[SUPPLIED RECORDS Boundary: Start]
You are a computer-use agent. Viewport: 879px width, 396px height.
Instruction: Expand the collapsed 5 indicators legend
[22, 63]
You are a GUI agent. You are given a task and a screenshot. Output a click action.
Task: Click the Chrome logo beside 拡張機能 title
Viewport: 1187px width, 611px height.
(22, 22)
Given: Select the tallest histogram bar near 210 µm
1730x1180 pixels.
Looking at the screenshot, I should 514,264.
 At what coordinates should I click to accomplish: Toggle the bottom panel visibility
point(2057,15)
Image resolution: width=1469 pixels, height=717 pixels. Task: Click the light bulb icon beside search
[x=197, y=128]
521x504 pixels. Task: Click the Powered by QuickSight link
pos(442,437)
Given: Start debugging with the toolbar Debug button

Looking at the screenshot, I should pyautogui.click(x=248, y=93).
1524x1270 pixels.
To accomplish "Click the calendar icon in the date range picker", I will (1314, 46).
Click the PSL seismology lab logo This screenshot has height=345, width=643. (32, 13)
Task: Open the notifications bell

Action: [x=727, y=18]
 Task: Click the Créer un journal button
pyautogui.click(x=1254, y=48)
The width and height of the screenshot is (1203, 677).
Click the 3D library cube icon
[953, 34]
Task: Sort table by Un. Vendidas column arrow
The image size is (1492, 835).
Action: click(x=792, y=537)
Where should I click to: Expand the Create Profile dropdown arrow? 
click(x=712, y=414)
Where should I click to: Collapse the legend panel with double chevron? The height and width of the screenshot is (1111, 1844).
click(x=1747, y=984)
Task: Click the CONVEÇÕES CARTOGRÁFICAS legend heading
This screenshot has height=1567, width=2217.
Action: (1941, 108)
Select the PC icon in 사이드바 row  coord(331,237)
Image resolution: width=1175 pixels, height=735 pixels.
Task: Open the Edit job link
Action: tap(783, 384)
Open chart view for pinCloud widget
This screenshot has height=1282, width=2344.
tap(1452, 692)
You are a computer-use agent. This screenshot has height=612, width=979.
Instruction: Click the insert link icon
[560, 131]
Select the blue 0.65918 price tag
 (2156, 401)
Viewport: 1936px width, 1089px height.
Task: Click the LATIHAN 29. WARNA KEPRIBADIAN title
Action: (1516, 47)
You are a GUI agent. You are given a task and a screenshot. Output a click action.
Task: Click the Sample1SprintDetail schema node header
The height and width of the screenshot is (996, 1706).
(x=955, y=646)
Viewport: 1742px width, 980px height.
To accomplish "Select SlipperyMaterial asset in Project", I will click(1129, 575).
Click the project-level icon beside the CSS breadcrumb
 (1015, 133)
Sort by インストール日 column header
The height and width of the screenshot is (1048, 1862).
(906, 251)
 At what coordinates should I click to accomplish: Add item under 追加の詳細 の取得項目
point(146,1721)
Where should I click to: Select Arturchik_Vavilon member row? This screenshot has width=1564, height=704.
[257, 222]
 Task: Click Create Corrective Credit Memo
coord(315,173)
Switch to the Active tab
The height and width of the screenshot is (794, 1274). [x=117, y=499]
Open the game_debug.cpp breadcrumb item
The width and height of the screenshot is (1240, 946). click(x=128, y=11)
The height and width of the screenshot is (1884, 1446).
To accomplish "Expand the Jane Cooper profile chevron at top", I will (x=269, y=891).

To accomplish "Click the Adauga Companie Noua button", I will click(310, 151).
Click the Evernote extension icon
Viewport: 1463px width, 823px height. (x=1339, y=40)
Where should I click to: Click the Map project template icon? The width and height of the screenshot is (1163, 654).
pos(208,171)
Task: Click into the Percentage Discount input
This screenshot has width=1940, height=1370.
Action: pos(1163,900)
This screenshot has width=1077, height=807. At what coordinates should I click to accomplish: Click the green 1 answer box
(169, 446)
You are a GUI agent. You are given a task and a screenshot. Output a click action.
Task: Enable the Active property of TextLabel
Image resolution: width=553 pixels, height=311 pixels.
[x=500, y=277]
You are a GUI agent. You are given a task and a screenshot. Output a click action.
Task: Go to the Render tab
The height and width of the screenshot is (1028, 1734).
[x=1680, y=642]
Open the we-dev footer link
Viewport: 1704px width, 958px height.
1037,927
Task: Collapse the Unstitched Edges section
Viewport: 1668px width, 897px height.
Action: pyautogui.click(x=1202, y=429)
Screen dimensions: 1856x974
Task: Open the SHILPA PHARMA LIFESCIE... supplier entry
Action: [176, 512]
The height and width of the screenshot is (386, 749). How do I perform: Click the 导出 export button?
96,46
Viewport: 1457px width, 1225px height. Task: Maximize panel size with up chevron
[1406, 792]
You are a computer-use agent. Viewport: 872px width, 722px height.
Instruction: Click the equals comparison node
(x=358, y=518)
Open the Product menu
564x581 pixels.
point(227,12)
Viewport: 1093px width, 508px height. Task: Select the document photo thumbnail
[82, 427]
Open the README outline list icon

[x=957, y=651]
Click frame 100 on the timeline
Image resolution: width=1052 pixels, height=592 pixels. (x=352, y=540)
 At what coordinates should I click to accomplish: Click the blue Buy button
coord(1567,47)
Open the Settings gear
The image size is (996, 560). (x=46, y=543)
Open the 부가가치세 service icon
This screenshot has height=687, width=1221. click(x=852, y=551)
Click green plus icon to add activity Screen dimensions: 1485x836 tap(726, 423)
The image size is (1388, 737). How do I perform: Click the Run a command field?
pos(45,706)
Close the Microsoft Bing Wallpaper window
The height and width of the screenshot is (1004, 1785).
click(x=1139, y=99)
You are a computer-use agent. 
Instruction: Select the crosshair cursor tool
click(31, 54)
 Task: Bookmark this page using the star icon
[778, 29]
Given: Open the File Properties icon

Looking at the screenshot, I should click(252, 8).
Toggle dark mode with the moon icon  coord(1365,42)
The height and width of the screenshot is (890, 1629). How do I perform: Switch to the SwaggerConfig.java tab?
[SUPPLIED RECORDS Boundary: End]
• EXERCISE BRIEF
Count the lines of the listing above that include the word "will" and report the number by itself.

• OUTPUT BELOW
4